The action was taken as part of an initiative by the Scrub Pony Control Group, which was formed in response to the growing problem of illegally grazed ponies on common land across South Wales.

Last year a young boy was hospitalised following an attack from a stallion on common land near Blaenavon after he was bitten on the chest.

The round-up — which was completed at the end of March — was made more difficult by heavy snow last winter and the fact the region covered a huge area with few landmarks.

The team would leave hay in pens to trap the ponies, which gladly took the food at a time when there was little else around for them to eat.

“These animals had never had a human hand on them; they are completely wild,” said Bransby general manager Philip York, who conducted the round up. “The trick is to keep them very calm.”

The ponies have been relocated to the Bransby Home at Leominster in Herefordshire where they will stay because, as wild animals, they are not suitable to be re-homed.

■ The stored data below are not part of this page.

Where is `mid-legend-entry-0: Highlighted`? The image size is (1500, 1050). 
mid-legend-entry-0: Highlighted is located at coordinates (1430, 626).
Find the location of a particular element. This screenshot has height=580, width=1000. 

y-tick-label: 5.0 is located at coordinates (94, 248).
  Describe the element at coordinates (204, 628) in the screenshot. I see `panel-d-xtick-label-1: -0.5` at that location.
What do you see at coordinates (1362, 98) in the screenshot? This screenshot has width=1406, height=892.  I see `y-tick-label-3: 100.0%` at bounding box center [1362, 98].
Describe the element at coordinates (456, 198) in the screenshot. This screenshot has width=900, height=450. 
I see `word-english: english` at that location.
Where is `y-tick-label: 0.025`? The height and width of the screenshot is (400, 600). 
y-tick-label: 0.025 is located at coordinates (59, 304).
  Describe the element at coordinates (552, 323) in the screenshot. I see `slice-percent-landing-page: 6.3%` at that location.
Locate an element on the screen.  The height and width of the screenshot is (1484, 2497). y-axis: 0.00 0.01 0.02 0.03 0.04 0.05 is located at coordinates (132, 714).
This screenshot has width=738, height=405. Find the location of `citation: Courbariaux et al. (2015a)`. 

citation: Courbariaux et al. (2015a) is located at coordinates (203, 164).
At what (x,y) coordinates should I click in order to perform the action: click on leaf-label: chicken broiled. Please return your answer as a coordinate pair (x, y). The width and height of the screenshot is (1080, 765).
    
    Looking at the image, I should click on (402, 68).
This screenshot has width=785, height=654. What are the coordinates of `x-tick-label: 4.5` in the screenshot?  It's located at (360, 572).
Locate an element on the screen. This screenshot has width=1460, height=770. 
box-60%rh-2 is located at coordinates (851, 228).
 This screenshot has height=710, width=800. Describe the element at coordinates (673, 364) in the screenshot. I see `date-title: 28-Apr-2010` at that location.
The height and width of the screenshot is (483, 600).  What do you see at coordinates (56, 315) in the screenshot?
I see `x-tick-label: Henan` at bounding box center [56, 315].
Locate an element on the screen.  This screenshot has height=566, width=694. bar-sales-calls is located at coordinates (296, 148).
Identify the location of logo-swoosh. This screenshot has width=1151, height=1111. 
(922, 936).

Mr York said: “Illegally grazed ponies are a big problem across the commons of South Wales. Left to fend for themselves, their welfare needs are rarely attended to. They receive no worming or footcare, in winter they compete for grazing with other stock such as sheep and are often found starving. When they are sick or injured they rarely receive veterinary attention.

“It is an unfortunate situation for the ponies as well as those commoners with bonafide grazing rights, as illegally grazed ponies are preventing those with commoner’s rights from turning their own stock onto the hill. Hopefully once illegal ponies are removed we will see a return to quality Welsh mountain pony herds, properly managed, grazing the hills and commons of South Wales”.